What does it take to make the selling experience an actual fashion store experience online? Most sites are kind of getting there, but they don't seem to get it yet. Usability is something that has gained recognition only in the past two, three years. It was the foundation for earlier generations of designers (remember "form follows function"?). Now the economy finally awakes, realizing that user experience translates to business.

Start looking at your customers, your users. Sure, they want just to buy a simple t-shirt, or a pair of jeans. Sure, they want an easy shopping process. But they want to get the feeling for it too. Make them forget they don't look at a mirror. Don't confuse them too much. Let your website be smooth, soft and silky. Make it wearable.

This is more about ideology than it is about the design process. Sure it's important to brief your web shop designers right. Of course it is about good information architecture as well. Testing groups are a decent way to evaluate results. Trouble is, if you lack the philosophy and can't resolve what is important out of what isn't, then you don't know how to transform your testing results into an improved user experience and you won't need any programmers or designers.

wearable_02.jpgSo if you're an online fashion vendor, you have a product line of clothing.

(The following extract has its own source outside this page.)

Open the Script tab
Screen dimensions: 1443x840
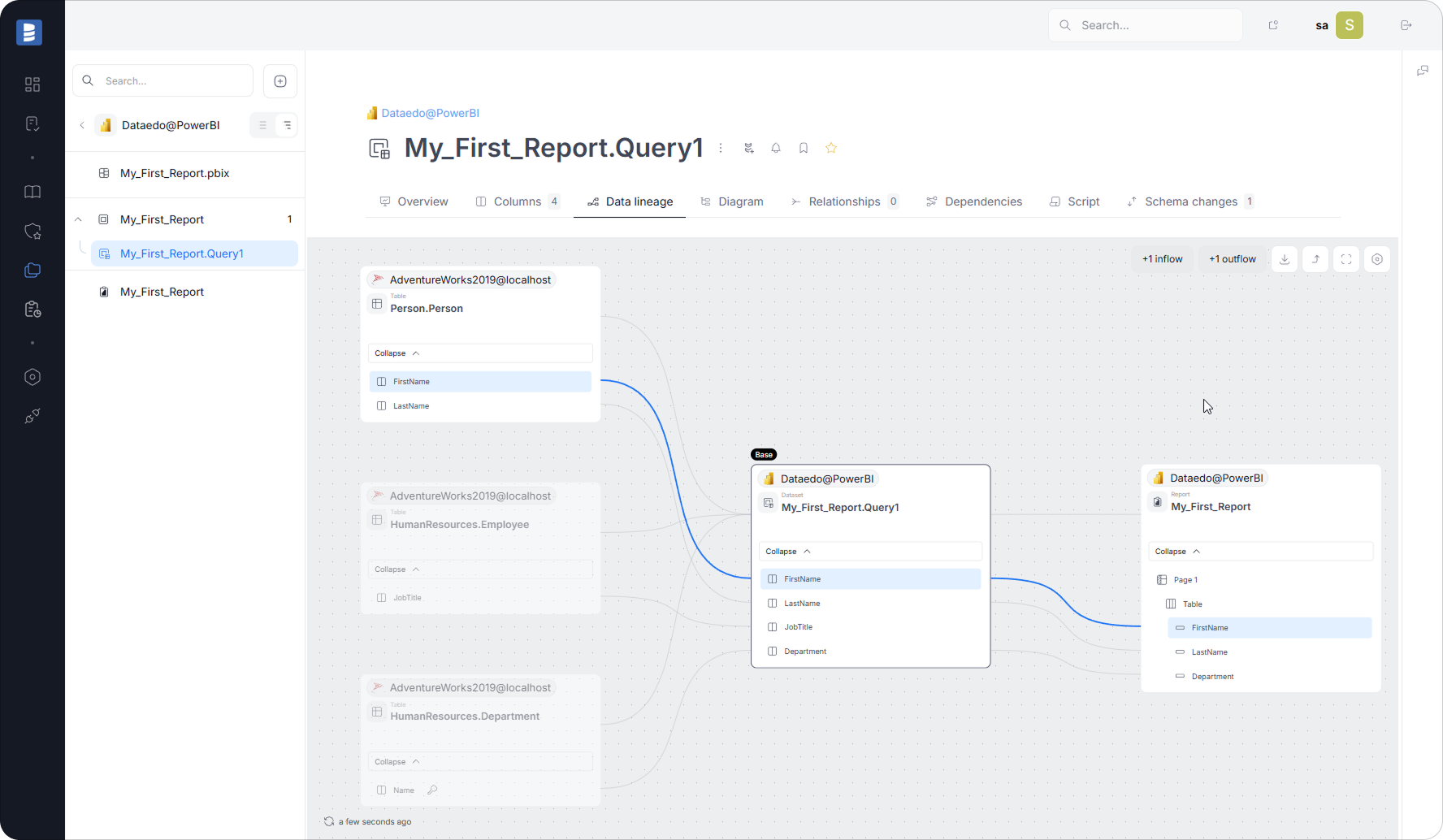[x=1083, y=201]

In real life, no other product comes that close to skin of your customers. Books can touch me inside, but clothing actually is touching me on the outside. And as a user of your stuff, I'm taking great care in only letting touch my skin what is worth it and represents part of me. Your clothes, in other words, are my expression as a user (always remember formerly called consumers are now users since they're using the web and expect the same quality from a web experience they expect from your products).

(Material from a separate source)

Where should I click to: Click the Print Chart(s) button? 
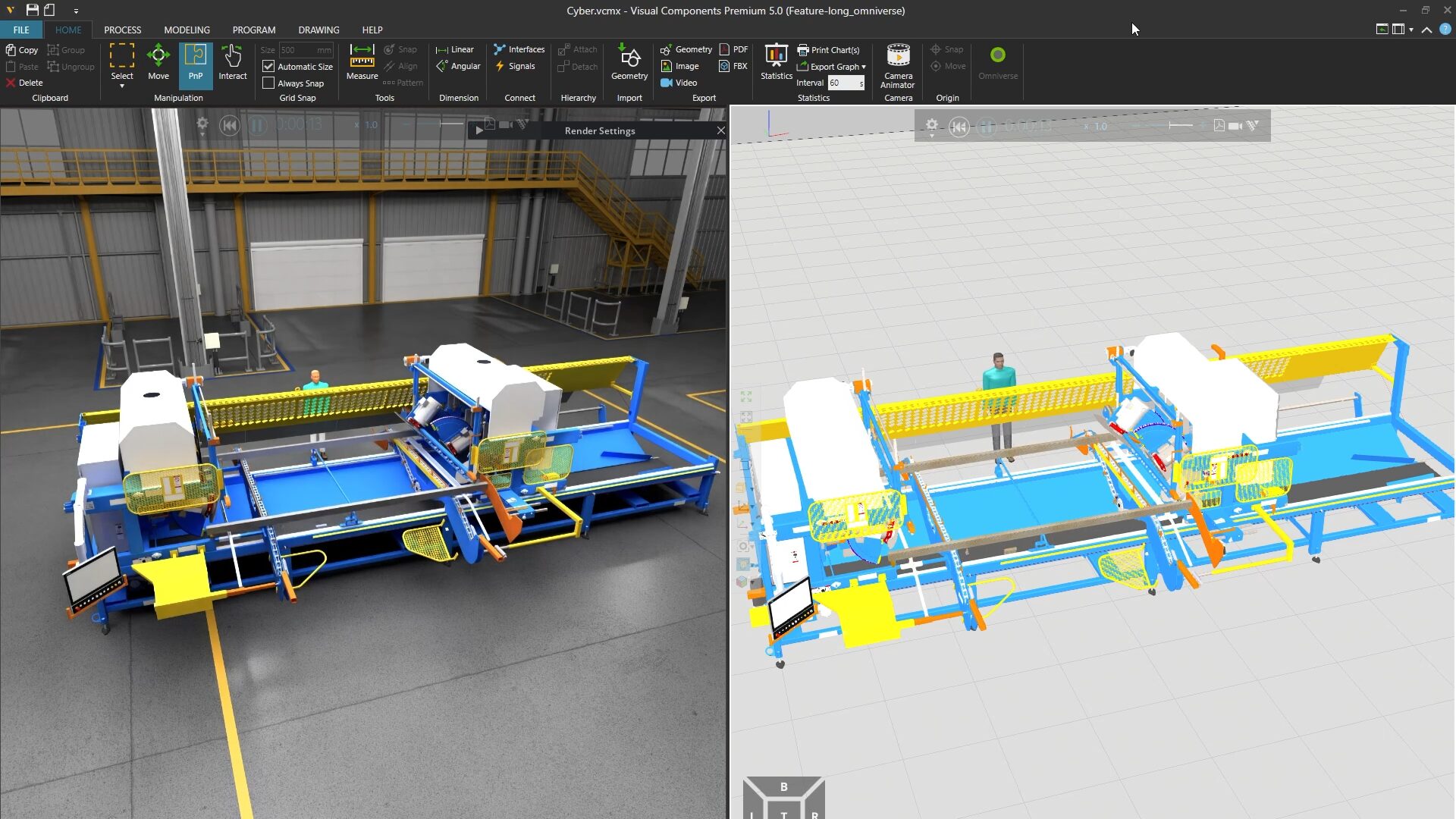(x=830, y=49)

If you're a fashion vendor, you know I will let your product touch my skin. It may sound like a given, so we don't have to think about it in daily business. But if you think about it, that's as close as it gets. Quite an intimate story between fashion vendor and user.

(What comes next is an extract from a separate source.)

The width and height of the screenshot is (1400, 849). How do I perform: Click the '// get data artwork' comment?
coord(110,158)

In a store, in real life, I will browse through your racks anonymously. A sales girl may ask me if I find what I'm looking for, but that's about it. I want privacy when I'm looking, I want to be able to focus and I want to find surprises among your racks. Even when I'm looking for a jacket, I wouldn't say no to a nice top if it hits my eye.

Thinking like this, analyzing the store browsing experience may lead to the creation of a better web experience. There are some things more or less online stores have in common, but the list is short. In general, browsing for clothes, for fashion, is an entirely different experience than going to shop for groceries, especially online.

Resources:
American Apparel
Defunker
Neighborhoodies
Threadless
KD Dance
webcredible.co.uk: Ten ways to improve the usability of your ecommerce site
Jacob Nielsen's Alertbox: Usability —Empiricism or Ideology?

Posted by Henning von Vogelsang at July 23, 2005 12:14 PM

Comments

fascinating piece.
not a 18-hour day goes by at neighborhoodies that we're not fighting tooth and nail to make it better and better. tomorrow, monday aug. 1, we launch a bunch of new steps - we've been brainstorming them for 6 months and have big changes rolling out continuously the rest of the year. it's come a long way since I built, less than 3 years ago, the first neighborhoodies site. we plan to stay in the lead of usability, so stay tuned.
-michael,
founder, the neighborhoodies

Posted by: michael at July 31, 2005 03:02 PM

Belgian t-shirt shop Skwat uses Flash to run a relatively intuitive but simple e-commerce system. It's a bit awkward to learn, due to some basic interface functions that don't indicate what they're doing unless you click them. Plus, the font is too small, but because it's Flash you can't hit the larger font button of your browser. To get it, you have to click around a bit and adopt the functionality of this interface before you can actually use it. After an initial learning curve, you can happily shop away. Now, if they had a larger collection of these super cool designs—that would make me come back more often.